== Data for this task

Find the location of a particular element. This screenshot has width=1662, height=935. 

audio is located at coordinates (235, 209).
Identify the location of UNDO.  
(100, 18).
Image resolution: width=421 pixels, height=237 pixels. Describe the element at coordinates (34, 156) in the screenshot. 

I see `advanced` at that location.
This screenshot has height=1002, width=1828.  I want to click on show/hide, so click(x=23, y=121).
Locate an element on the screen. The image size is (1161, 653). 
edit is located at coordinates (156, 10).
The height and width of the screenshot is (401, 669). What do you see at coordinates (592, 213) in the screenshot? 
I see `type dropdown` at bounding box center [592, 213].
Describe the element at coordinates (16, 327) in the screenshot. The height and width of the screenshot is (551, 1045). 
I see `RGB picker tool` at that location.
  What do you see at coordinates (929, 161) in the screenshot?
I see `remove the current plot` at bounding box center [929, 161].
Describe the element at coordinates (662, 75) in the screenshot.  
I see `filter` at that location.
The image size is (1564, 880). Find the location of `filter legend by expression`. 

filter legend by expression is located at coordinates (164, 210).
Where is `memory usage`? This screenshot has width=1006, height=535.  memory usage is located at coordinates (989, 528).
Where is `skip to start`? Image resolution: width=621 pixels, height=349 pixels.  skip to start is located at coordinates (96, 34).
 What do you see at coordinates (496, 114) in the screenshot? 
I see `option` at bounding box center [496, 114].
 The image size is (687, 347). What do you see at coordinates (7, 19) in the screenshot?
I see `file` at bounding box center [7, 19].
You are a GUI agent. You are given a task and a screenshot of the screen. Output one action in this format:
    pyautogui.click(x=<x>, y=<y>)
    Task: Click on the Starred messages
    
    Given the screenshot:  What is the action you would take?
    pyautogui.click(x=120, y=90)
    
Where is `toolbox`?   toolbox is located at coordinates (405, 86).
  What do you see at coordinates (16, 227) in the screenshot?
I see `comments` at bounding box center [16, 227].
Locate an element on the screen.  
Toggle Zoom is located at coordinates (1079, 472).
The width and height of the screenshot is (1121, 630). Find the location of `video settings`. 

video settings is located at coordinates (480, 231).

====

Set exercise |
Reproduce all of the material above, line for line, with no changes.

Complete output |
Find the location of a particular element. This screenshot has width=1662, height=935. 

audio is located at coordinates (235, 209).
Identify the location of UNDO.  
(100, 18).
Image resolution: width=421 pixels, height=237 pixels. Describe the element at coordinates (34, 156) in the screenshot. 

I see `advanced` at that location.
This screenshot has height=1002, width=1828.  I want to click on show/hide, so click(x=23, y=121).
Locate an element on the screen. The image size is (1161, 653). 
edit is located at coordinates (156, 10).
The height and width of the screenshot is (401, 669). What do you see at coordinates (592, 213) in the screenshot? 
I see `type dropdown` at bounding box center [592, 213].
Describe the element at coordinates (16, 327) in the screenshot. The height and width of the screenshot is (551, 1045). 
I see `RGB picker tool` at that location.
  What do you see at coordinates (929, 161) in the screenshot?
I see `remove the current plot` at bounding box center [929, 161].
Describe the element at coordinates (662, 75) in the screenshot.  
I see `filter` at that location.
The image size is (1564, 880). Find the location of `filter legend by expression`. 

filter legend by expression is located at coordinates (164, 210).
Where is `memory usage`? This screenshot has width=1006, height=535.  memory usage is located at coordinates (989, 528).
Where is `skip to start`? Image resolution: width=621 pixels, height=349 pixels.  skip to start is located at coordinates (96, 34).
 What do you see at coordinates (496, 114) in the screenshot? 
I see `option` at bounding box center [496, 114].
 The image size is (687, 347). What do you see at coordinates (7, 19) in the screenshot?
I see `file` at bounding box center [7, 19].
You are a GUI agent. You are given a task and a screenshot of the screen. Output one action in this format:
    pyautogui.click(x=<x>, y=<y>)
    Task: Click on the Starred messages
    
    Given the screenshot:  What is the action you would take?
    pyautogui.click(x=120, y=90)
    
Where is `toolbox`?   toolbox is located at coordinates (405, 86).
  What do you see at coordinates (16, 227) in the screenshot?
I see `comments` at bounding box center [16, 227].
Locate an element on the screen.  
Toggle Zoom is located at coordinates (1079, 472).
The width and height of the screenshot is (1121, 630). Find the location of `video settings`. 

video settings is located at coordinates (480, 231).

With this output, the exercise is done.